SANTA FE.— Este jueves, referentes de diversas organizaciones sociales santafesinas realizaron una presentación ante el Ministerio Público de la Acusación (MPA) denunciando la aplicación de “prácticas ilegales” durante la aprehensión de Julián Castillo en 2023 , quien sufría una crisis subjetiva y murió esposado en la caja de una camioneta patrullero. Cecilia Santamaría, madre de Julián, acompañó la presentación junto a su abogado, Guillermo Muné.

Fueron recibidos en la sede de General López y Saavedra por el fiscal Ezequiel Hernández, quien está a cargo de la Fiscalía de Violencia Institucional. Julián tenía 32 años, estudiaba sociología y era militante social.

El 8 de marzo de 2023 atravesó una crisis subjetiva vinculada a consumos problemáticos cuando fue interceptado por la policía en la vía pública. Denuncian que fue tratado con violencia, inmovilizado y esposado, incumpliendo los protocolos de salud mental que exigen un abordaje sanitario.

En lugar de ser trasladado a un hospital, Julián fue llevado en la caja de un patrullero hacia una comisaría, se descompensó en el trayecto y llegó sin vida al Hospital Cullen. En el marco del proceso judicial, a principios de 2025, tres agentes de la Policía de Acción Táctica (PAT) y un médico policial fueron imputados por “incumplimiento de los deberes de funcionario público”.

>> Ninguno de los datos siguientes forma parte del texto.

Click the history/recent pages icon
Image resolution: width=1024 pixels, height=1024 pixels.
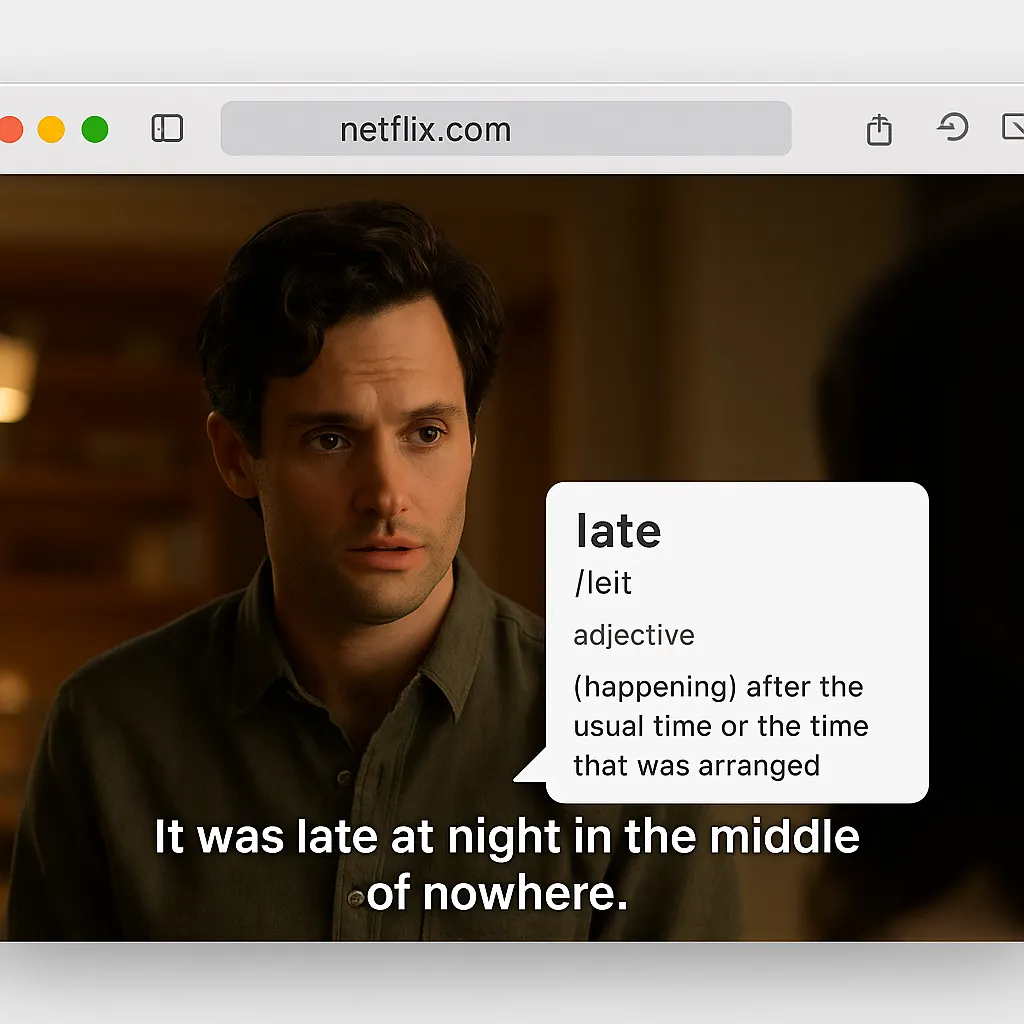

Un reclamo colectivo La presentación se llevó a cabo en coincidencia con la campaña global "Acompañe, no castigue", una iniciativa que busca reivindicar los derechos de las personas con consumos problemáticos. Previo a la presentación, Santamaría explicó que su objetivo es "exigir a la justicia que señale las responsabilidades de los agentes policiales en esa intervención", la cual, según denuncia, "incumplió los protocolos establecidos para esas situaciones".

El documento presentado enfatiza que la normativa vigente, específicamente la Ley Nacional de Salud Mental 26.657 , establece que estas situaciones deben abordarse desde una perspectiva de derechos humanos, priorizando la asistencia sanitaria sobre las respuestas punitivas. No obstante, las organizaciones advierten que la realidad territorial muestra una tendencia opuesta.

El texto entregado a la fiscalía sostiene que "las personas que atraviesan consumos problemáticos no son sujetos peligrosos, ni deben ser objeto de respuestas represivas", sino que requieren políticas públicas de cuidado y protección integral. El escrito cuenta con el respaldo de instituciones como El Rincón Cultural, Red Puentes, la Asociación Civil Conectar y Deporte Solidario, quienes trabajan diariamente con personas en situación de vulnerabilidad y consumos problemáticos.

No fue un hecho aislado Uno de los puntos centrales del documento es la descripción del accionar de las fuerzas de seguridad durante la crisis que sufrió Julián en la vía pública. Según el relato de su madre, el joven atravesaba una crisis y la policía intervino "de manera absolutamente arbitraria, persiguiéndolo, tirándolo al piso, tirándosele arriba, esposándolo".

A pesar de que los agentes habrían reconocido que se trataba de una situación de salud mental, "lo llevaron a una comisaría en vez de llevarlo a un hospital". Yamila, integrante de la Red Puentes, remarcó que no se trató de un hecho aislado en la ciudad de Santa Fe.

"Todos los días vemos situaciones donde la fuerza de seguridad, principalmente la policía, maltrata a los pibes que tienen problemas de consumo", aseveró, agregando que existe un abordaje centrado en la "penalización y la criminalización y no de la salud mental, como debería ser". El documento técnico que acompaña la presentación refuerza esta idea al señalar que cuando las intervenciones se realizan bajo prácticas policiales que contradicen los protocolos vigentes, "se agrava la situación de la persona involucrada pudiendo resultar en actos de violencia institucional y provocar desenlaces irreparables".

Marcar un precedente "Nosotros exigimos que la justicia debe tener perspectiva en derechos humanos para mirar estos incumplimientos, para mirar que se han vulnerado los derechos humanos de Juli", remarcó Santamaría. Finalmente, las organizaciones firmantes instan a que el señalamiento de responsabilidades sirva como un precedente para erradicar las prácticas represivas y garantizar que todas las agencias estatales cumplan con sus deberes legales. “Exigimos justicia por Julián y la transformación real de las prácticas de seguridad: las calles y los barrios necesitan más acompañamiento, más salud pública y erradicar por completo la violencia institucional”, concluye el documento.